Carry on the passage about Abraham's spiritual fatherhood from the point where it stops, in the same voice.

─── EXCERPT PROVIDED

The promises to Abraham include that he would be heir of the world. Jesus Christ confirmed those promises and became Heir of them. "And if you are Christ's, then you are Abraham's seed, and heirs according to the promise" (Galatians 3:29)! From the time of Abraham, God has been working to establish, preserve, and expand Abraham's family and fulfill His purpose.

John W. Ritenbaugh
God's Promises Are Sure!



Romans 4:11-13

Abraham is the father of the physical nation God elected to work in and through, and he is also the father of those He calls to be part of His forming spiritual nation. Appreciating Abraham as the father of the physical nation is easy, but seeing him as father of the spiritual nation is not so simple, as we are more apt to think that, because God begets us, He is our spiritual Father. We must therefore see Abraham's spiritual fatherhood in a different light.

The Jews of Jesus' day did not grasp Abraham's spiritual fatherhood correctly. Jesus gives the answer to this perplexing title in John 8, where a great deal of the dialogue involves ancestry.

"And yet if I do judge, My judgment is true; for I am not alone, but I am with the Father who sent Me. . . . I am One who bears witness of Myself, and the Father who sent Me bears witness of Me." They said to Him, 'Where is Your Father?" Jesus answered, "You know neither Me nor My Father. If you had known Me, you would have known My Father also." . . . Then Jesus said to them, "When you lift up the Son of Man, then you will know that I am He, and that I do nothing of Myself; but as My Father taught Me, I speak these things. And He who sent Me is with Me. The Father has not left Me alone, for I always do those things that please Him." (verses 16, 18-19, 28-29)

Abraham's spiritual fatherhood soon becomes the focus of Jesus' instruction:

They answered Him, "We are Abraham's descendants, and have never been in bondage to anyone. How can you say, 'You will be made free'?" . . . "I know that you are Abraham's descendants, but you seek to kill Me, because My word has no place in you. I speak what I have seen with My Father, and you do what you have seen with your father." They answered and said to Him, "Abraham is our father." Jesus said to them, "If you were Abraham's children, you would do the works of Abraham. But now you seek to kill Me, a Man who has told you the truth which I heard from God. Abraham did not do this." (John 8:33, 37-40)

Members of the same family bear a likeness to one another. It is this principle that designates who is a spiritual child of Abraham. It is not a matter of physical resemblance but a similarity of moral and spiritual attitude and behavior. Christ designates that resemblance to be believing God as Abraham did, as well as doing the works that he did. In the larger picture, a spiritual descendant of Abraham will grow and overcome, gradually changing into the spiritual image of Jesus Christ.

──────
─── ENTRIES PROVIDED

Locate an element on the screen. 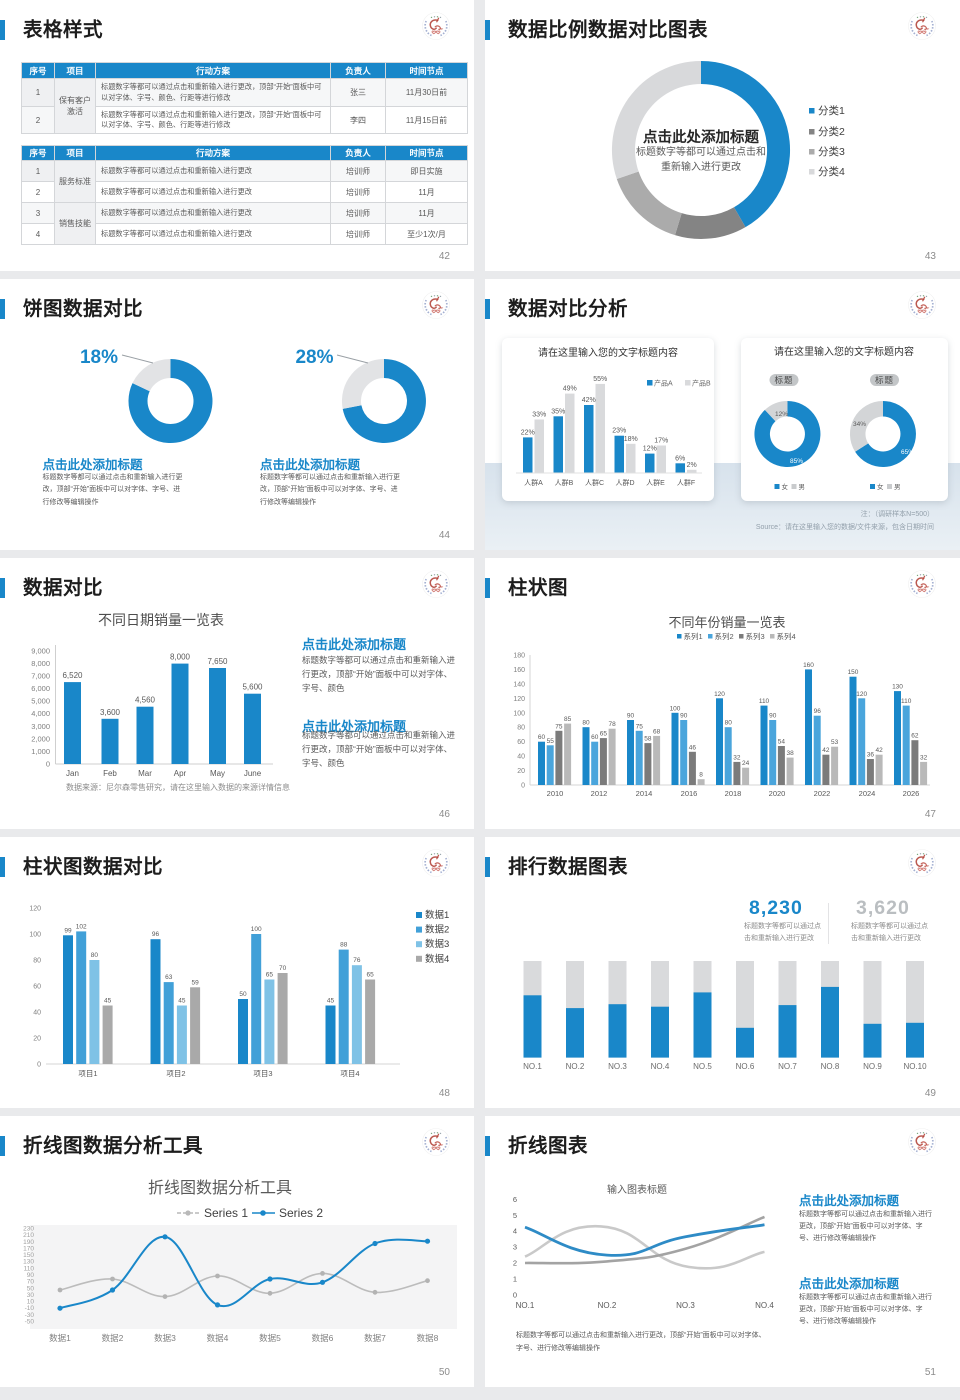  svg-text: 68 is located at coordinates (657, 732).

──────
─── ENTRIES PROVIDED

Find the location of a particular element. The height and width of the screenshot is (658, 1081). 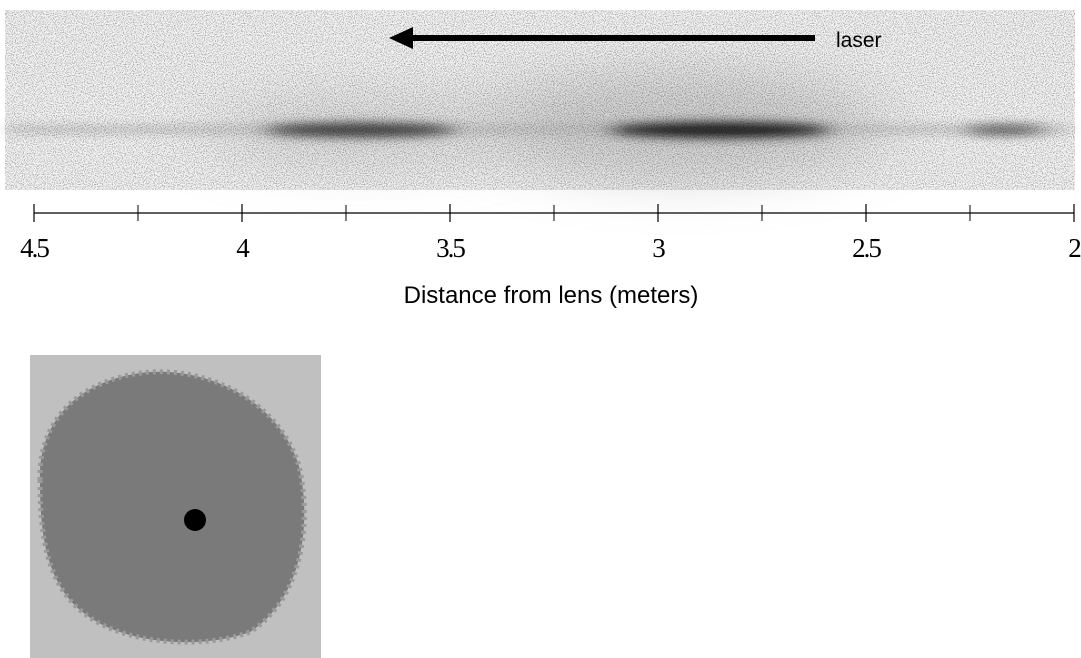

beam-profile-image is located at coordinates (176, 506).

──────

ANSWER TO THIS EXERCISE:
The factor that set Abraham apart above all others was that faith drove, motivated, inspired, and guided—sometimes dramatically—what he did with his life. Thus, Abraham is not only the physical progenitor of Israelites but also the spiritual, moral pattern that his descendants are to conform to.

John W. Ritenbaugh
The Christian Fight (Part Six)



Romans 4:11-13

Circumcision represents any work or any body of works that an individual might attempt to use as payment—they are unacceptable for this use, any and all of them.

John W. Ritenbaugh
The Christian Fight (Part Four)



Romans 4:13-16

God justifies us. He does it freely. One of His purposes for doing so is that the promises may be sure.

The Jews have a saying, "How can a man enter into a right relationship with God so that he, too, may inherit the promises?" They understood the promises were made to Abraham and to his seed. They wanted to be able to participate in it, so they posed this question. Their answer: "He must do so by acquiring merit in the sight of God through doing good works, which the law prescribes." That is to say, by one's own effort.

However, as Paul describes here, justification through works, if it were even possible, would destroy the promises of God because no man can keep the law fully! If nobody can keep the law, because the giving of the promises depends on keeping the law, then God cannot give the promises. No one would ever qualify.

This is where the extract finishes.